MicroRNA-149 rs2292832 C/T Polymorphism Predicts the Prognosis of Hepatocellular Carcinoma Patients With Bone Metastasis

Abstract

Abstract Objective The prognostic markers of hepatocellular carcinoma (HCC) patients with bone metastasis are of great significance for the design of treatment strategy, the maintenance of life quality of the patients, and the improvement of cancer prognosis. MicroRNA-149 (miR-149) rs2292832 C/T polymorphism in HCC patients has been reported to be associated with the risk of HCC, but whether it can predict the prognosis of HCC patients with bone metastasis remains unclear. The goal of our study was to examine the prognostic impact of miR-149 rs2292832 C/T polymorphism on HCC patients with bone metastasis.
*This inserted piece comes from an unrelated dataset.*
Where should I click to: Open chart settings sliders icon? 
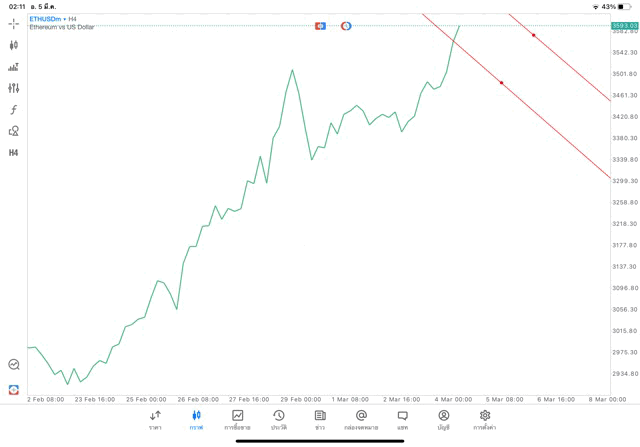[x=14, y=88]
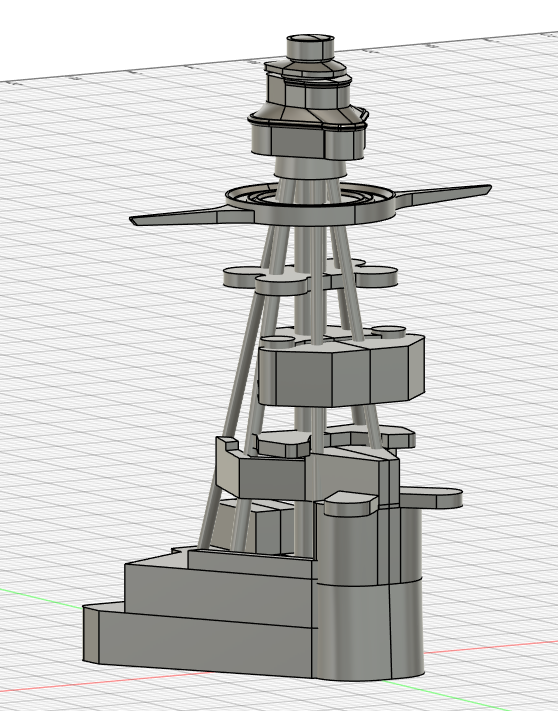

Methods A total of 67 cases of HCC patients with bone metastasis (BC group) and 73 cases of HCC patients without bone metastasis (NC group) were included in this study. The miR-149 levels in blood leukocytes and tumor tissues were determined by qRT-PCR. Genotyping analysis of miR-149 rs2292832 was performed using polymerase chain reaction (PCR)-restriction fragment length polymorphism assay. Results The blood leukocyte miR-149 levels were significantly decreased in HCC patients, compared with the healthy controls, and they were significantly decreased in the BC patients, compared with the NC cases. BC patients carrying miR-149 rs2292832 CC+CT phenotype have a better overall survival (OS) rate, whereas no significant correlation was found between miR-149 rs2292832 CC+CT phenotype and the OS rate in NC group. The miR-149 rs2292832 CC+CT phenotype was correlated with certain bone turnover markers and bone metabolism markers but was not correlated with receptor activator of nuclear factor-kappaB ligand (RANKL) expression. Meanwhile, the combination of miR-149 rs2292832 CC+CT phenotype and RANKL expression could improve the prognosis assessment of HCC patients with bone metastasis. Conclusion miR-149 rs2292832 polymorphism might be a novel prognostic biomarker for HCC patients with bone metastasis. A follow-up study with a larger cohort from a multicenter should be performed to test our conclusions.